- [Action item]:
A copy is needed of each line in the records that has the word "computer".

- [Records for this exercise]:
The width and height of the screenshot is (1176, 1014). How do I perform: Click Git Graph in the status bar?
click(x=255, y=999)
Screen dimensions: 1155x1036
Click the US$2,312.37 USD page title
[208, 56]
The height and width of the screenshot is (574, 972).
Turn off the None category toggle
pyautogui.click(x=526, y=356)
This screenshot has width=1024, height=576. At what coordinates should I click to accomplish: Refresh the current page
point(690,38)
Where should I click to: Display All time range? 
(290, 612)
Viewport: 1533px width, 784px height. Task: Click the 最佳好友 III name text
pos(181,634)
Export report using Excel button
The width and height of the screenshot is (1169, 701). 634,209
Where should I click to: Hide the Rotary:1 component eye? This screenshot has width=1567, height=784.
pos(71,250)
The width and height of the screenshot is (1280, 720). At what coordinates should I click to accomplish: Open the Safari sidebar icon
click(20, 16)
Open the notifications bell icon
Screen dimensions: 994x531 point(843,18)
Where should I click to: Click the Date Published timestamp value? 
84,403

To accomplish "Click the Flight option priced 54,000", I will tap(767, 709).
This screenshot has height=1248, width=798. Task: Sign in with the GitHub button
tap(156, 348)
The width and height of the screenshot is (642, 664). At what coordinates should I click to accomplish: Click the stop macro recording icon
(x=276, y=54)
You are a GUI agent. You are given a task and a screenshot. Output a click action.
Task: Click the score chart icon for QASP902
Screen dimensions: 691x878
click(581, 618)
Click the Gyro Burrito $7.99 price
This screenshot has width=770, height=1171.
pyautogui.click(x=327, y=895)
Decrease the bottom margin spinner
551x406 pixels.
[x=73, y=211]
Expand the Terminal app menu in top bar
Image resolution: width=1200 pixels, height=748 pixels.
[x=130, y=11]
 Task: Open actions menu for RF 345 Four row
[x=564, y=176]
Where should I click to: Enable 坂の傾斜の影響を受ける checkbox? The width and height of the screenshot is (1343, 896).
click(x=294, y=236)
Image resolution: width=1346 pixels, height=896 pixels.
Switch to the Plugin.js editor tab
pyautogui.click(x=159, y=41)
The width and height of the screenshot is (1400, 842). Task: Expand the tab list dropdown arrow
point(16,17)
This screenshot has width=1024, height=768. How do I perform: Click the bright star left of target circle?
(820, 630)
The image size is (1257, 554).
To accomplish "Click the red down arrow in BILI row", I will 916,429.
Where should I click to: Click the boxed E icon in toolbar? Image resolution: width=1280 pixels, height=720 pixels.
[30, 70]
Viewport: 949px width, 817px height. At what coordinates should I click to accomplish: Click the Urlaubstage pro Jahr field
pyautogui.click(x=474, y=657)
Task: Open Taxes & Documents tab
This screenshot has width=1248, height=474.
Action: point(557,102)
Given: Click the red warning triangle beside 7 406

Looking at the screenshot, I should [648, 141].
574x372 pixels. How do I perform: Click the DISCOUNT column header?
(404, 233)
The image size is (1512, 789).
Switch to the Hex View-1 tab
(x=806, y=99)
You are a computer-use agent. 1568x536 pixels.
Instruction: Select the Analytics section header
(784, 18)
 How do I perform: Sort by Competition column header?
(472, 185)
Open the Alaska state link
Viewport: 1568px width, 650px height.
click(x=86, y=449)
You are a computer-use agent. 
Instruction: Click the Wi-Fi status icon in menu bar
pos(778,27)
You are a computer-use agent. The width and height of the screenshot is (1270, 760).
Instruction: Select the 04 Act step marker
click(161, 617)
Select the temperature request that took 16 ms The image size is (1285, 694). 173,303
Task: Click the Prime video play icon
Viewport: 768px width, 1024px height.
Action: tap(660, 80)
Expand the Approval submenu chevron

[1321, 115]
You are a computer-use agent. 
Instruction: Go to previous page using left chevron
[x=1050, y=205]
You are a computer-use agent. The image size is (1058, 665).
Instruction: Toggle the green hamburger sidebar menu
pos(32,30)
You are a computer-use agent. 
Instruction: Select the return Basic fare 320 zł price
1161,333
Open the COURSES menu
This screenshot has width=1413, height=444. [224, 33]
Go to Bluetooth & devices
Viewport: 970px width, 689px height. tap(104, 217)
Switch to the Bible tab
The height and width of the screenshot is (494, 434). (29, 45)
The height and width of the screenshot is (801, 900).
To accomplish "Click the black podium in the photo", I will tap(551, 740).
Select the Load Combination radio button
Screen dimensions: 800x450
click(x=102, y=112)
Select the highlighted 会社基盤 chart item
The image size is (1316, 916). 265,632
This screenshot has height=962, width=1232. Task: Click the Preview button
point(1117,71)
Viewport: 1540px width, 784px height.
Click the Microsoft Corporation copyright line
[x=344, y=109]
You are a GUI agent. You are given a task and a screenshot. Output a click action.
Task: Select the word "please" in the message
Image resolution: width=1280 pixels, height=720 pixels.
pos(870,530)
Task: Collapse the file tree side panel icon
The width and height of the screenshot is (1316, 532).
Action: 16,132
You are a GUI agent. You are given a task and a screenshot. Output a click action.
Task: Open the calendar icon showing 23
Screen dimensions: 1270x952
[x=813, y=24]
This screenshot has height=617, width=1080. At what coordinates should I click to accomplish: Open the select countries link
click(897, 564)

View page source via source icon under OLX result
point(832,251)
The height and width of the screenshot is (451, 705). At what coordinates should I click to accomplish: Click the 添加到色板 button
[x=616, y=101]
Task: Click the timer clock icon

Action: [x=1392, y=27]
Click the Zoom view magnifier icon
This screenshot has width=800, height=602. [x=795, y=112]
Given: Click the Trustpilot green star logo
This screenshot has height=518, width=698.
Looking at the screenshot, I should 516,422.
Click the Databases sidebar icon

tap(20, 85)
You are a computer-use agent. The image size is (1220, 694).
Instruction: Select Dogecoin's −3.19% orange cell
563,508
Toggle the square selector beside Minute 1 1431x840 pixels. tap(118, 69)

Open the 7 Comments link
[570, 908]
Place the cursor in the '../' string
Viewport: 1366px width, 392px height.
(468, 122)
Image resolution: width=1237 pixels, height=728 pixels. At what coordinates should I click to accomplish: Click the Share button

- [Task answer]:
You are a computer-use agent. 1568x536 pixels.
You are a computer-use agent. 
You are a computer-use agent. The width and height of the screenshot is (1270, 760).
You are a computer-use agent. 
You are a computer-use agent. The image size is (1058, 665).
You are a computer-use agent. 
You are a computer-use agent. The image size is (1220, 694).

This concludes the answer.